──────── READING PASSAGE
The accuracy is the percentage of examples our model classified correctly
'''
# Get total number of examples
m = y.shape[0]
# Do a prediction with the model
pred = predict(model,x)
# Ensure prediction and truth vector y have the same shape
pred = pred.reshape(y.shape)
# Calculate the number of wrong examples
error = np.sum(np.abs(pred-y))
# Calculate accuracy
return (m - error)/m * 100
Parameter initialization works exactly like it did for the smaller logistic regressor. Pay attention to the matrix sizes of the layers.
In [10]:
def initialize_parameters(nn_input_dim,nn_hdim,nn_output_dim):
'''
Initializes weights with random number between -1 and 1
Initializes bias with 0
Assigns weights and parameters to model
'''
# First layer weights
W1 = 2 *np.random.randn(nn_input_dim, nn_hdim) - 1
# First layer bias
b1 = np.zeros((1, nn_hdim))
# Second layer weights
W2 = 2 * np.random.randn(nn_hdim, nn_output_dim) - 1
# Second layer bias
b2 = np.zeros((1, nn_output_dim))
# Package and return model
model = { 'W1': W1, 'b1': b1, 'W2': W2, 'b2': b2}
return model
Updating the parameters works the same way as it did with the smaller regressor.
────────────────
──────── SUPPLIED ENTRIES
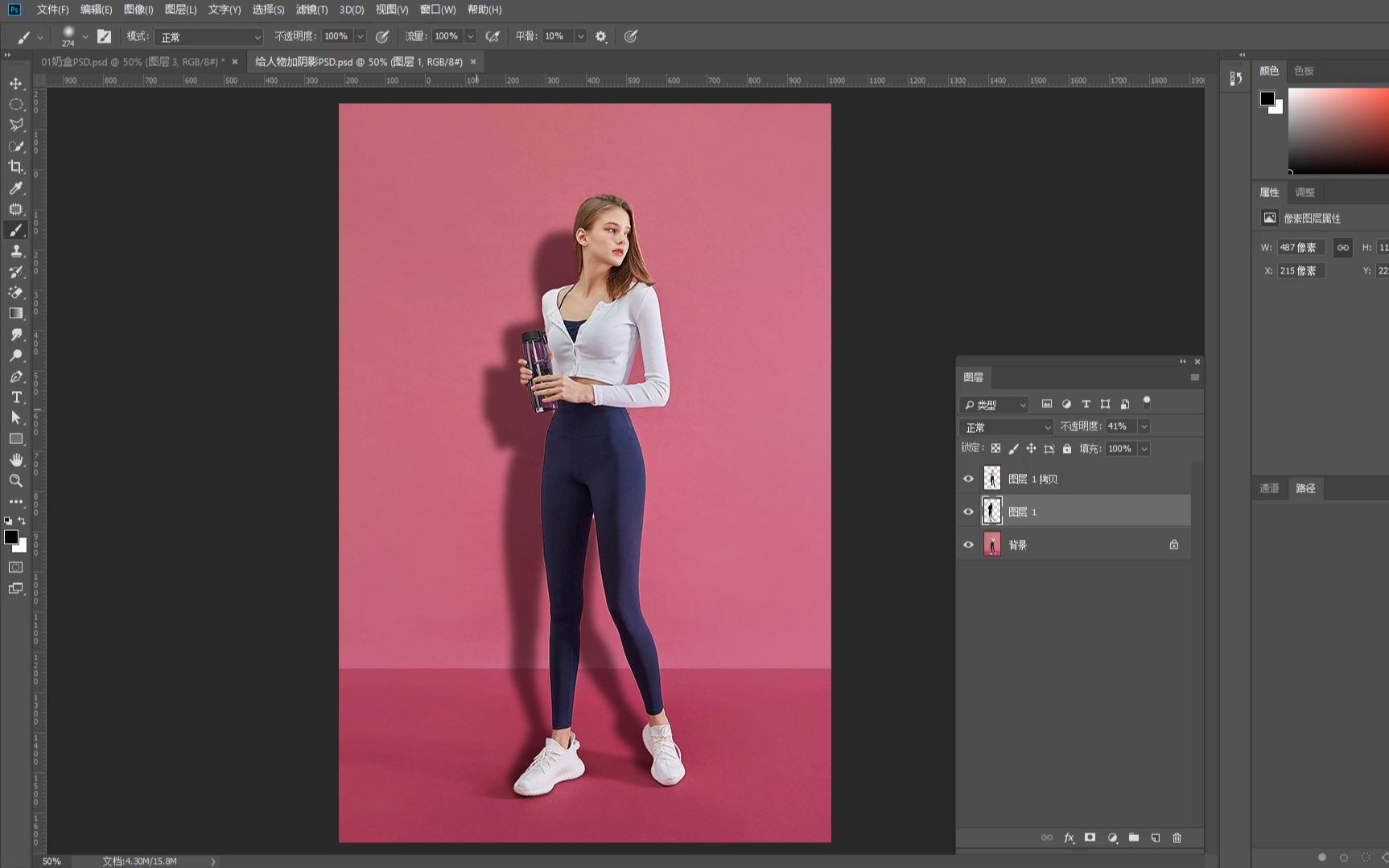1389x868 pixels.
Task: Hide the 背景 layer
Action: 968,545
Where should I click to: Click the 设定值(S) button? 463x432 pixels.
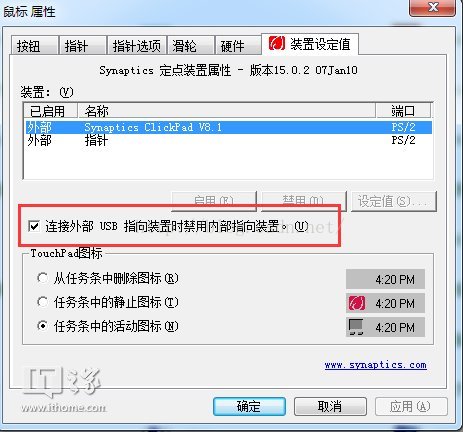pyautogui.click(x=394, y=201)
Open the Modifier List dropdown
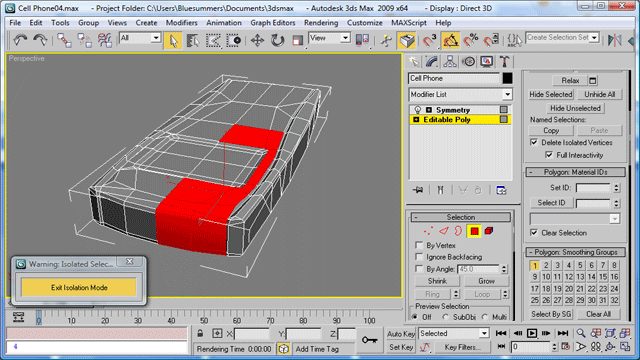Viewport: 640px width, 360px height. pos(460,94)
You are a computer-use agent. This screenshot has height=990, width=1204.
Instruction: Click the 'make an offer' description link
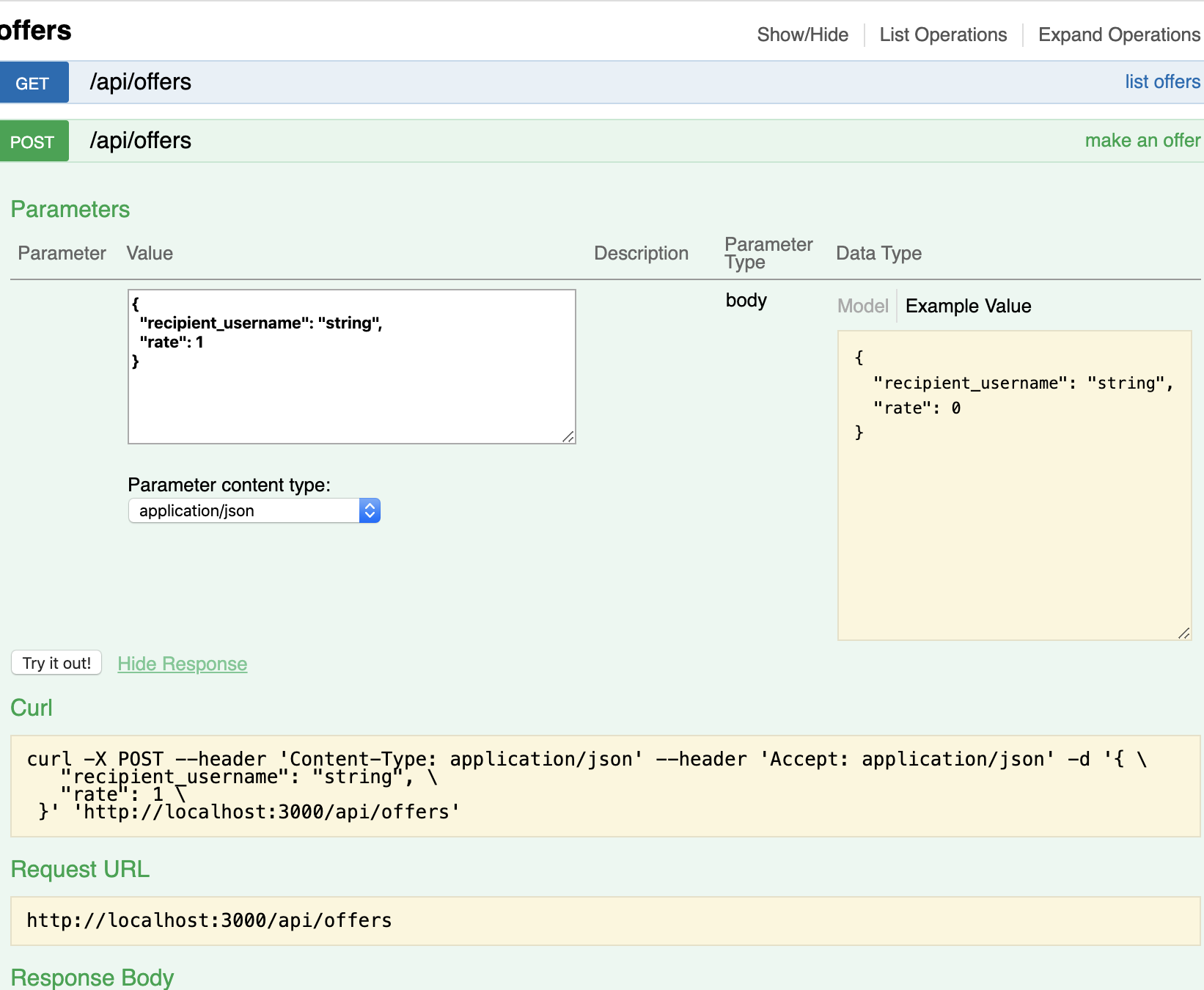coord(1142,141)
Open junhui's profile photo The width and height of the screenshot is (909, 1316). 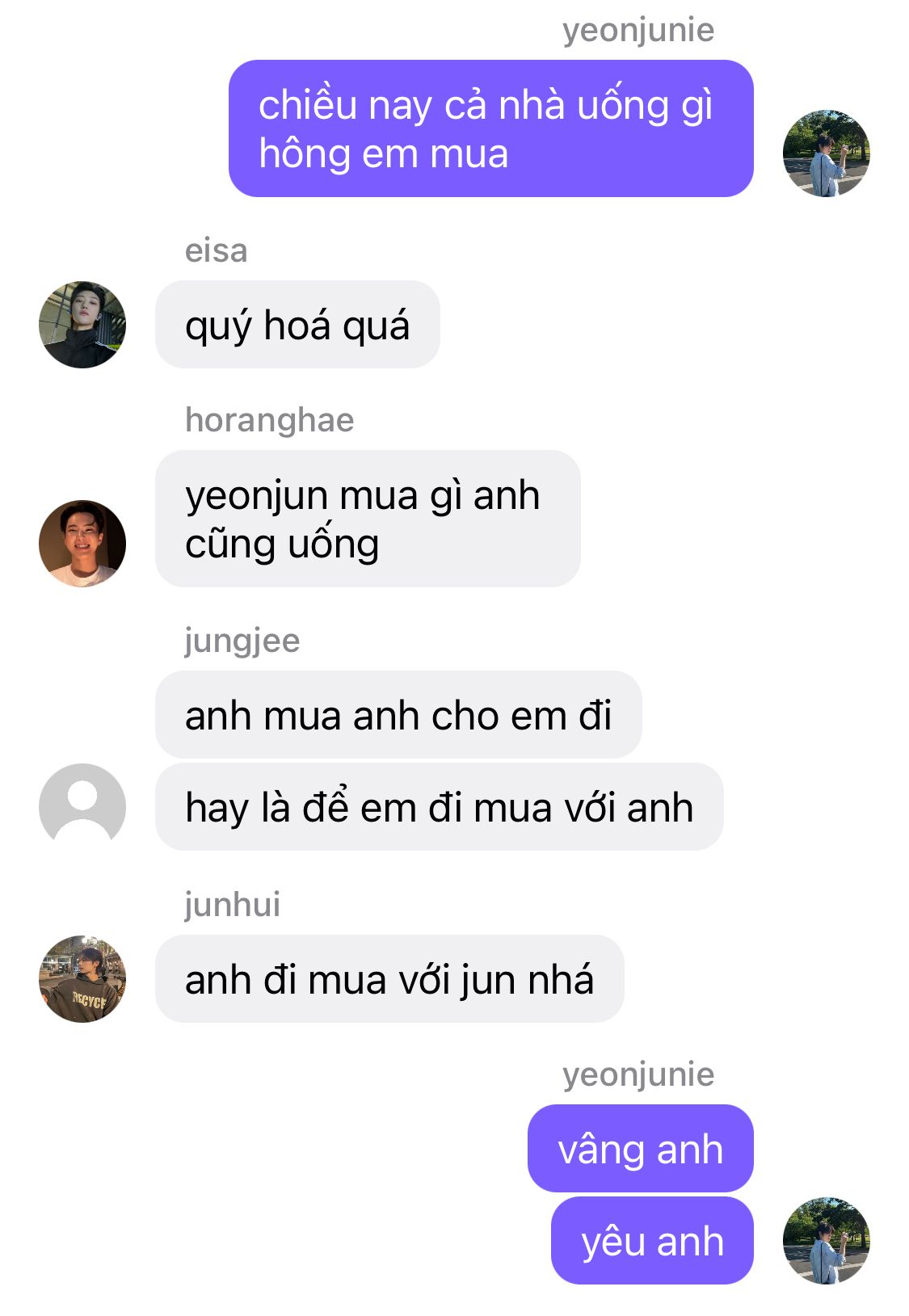[82, 979]
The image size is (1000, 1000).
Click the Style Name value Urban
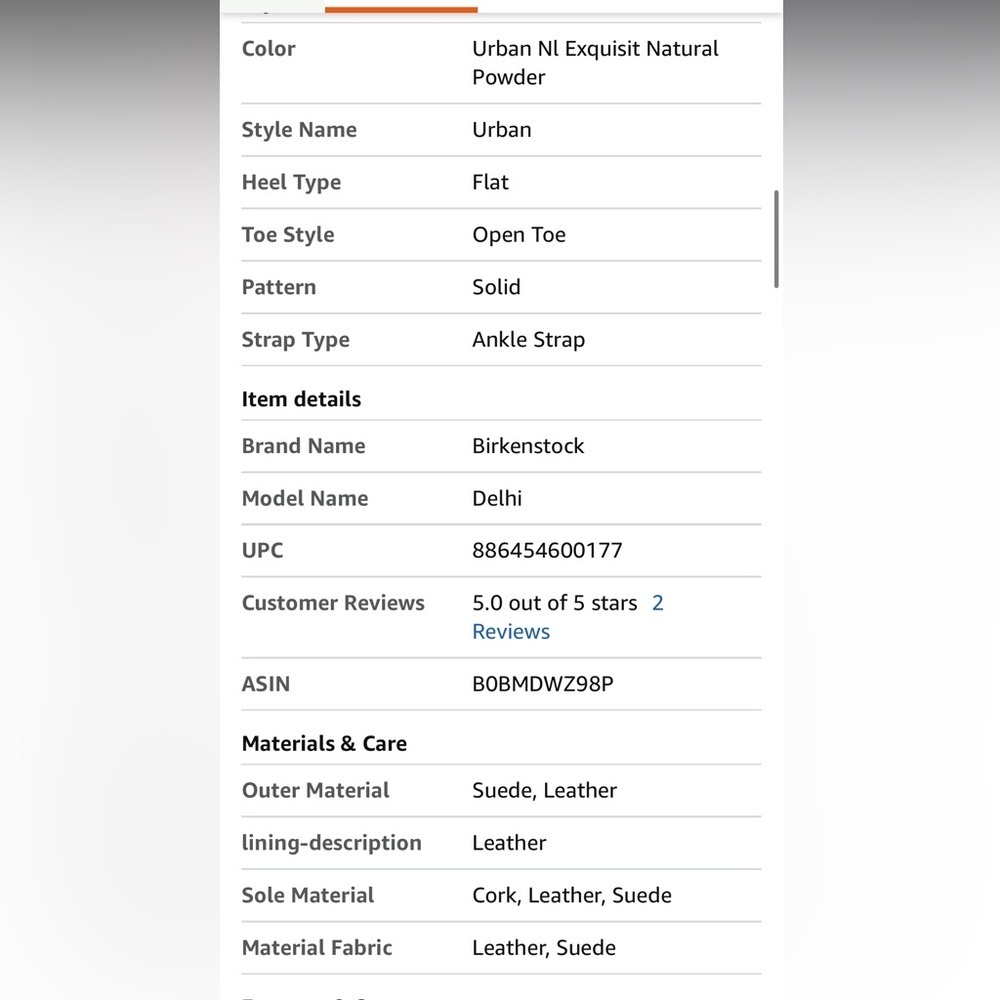(501, 129)
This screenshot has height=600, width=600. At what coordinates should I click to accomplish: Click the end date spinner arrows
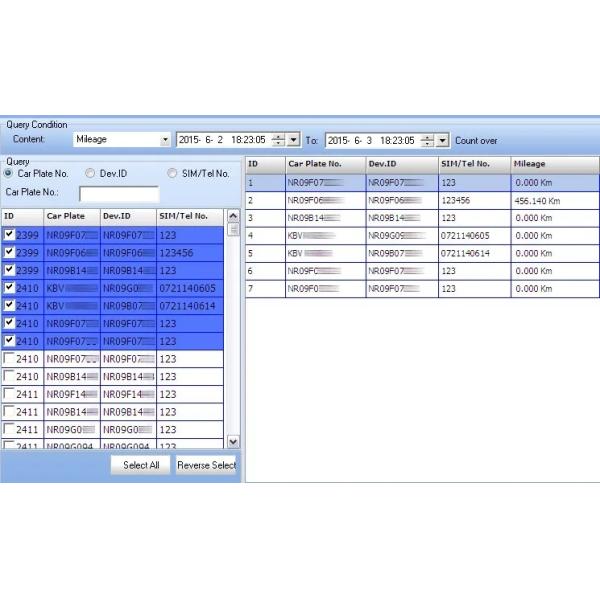pos(428,140)
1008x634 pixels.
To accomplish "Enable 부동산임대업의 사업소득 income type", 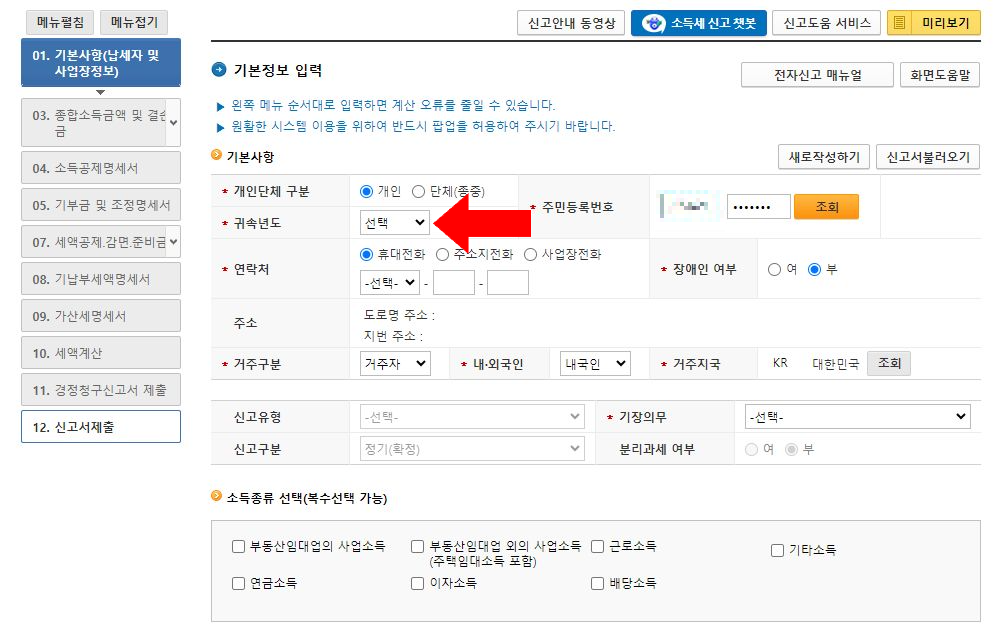I will pyautogui.click(x=237, y=546).
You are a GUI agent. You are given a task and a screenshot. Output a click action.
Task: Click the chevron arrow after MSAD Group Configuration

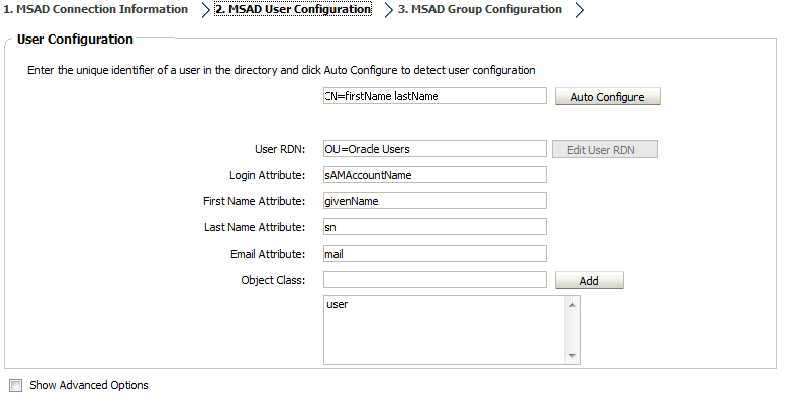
────────────────
PARTS OF THE EXERCISE
- a) According to the code excerpt, what value are the bias terms set to when the parameters are initialized?
- b) List every line of the entries that contains the string "agent".

RESULTS FOR EACH TASK
- a) They are set to 0.

- b)
You are a computer-use agent. This screenshot has height=990, width=1204.
You are a GUI agent. You are given a task and a screenshot. Output a click action.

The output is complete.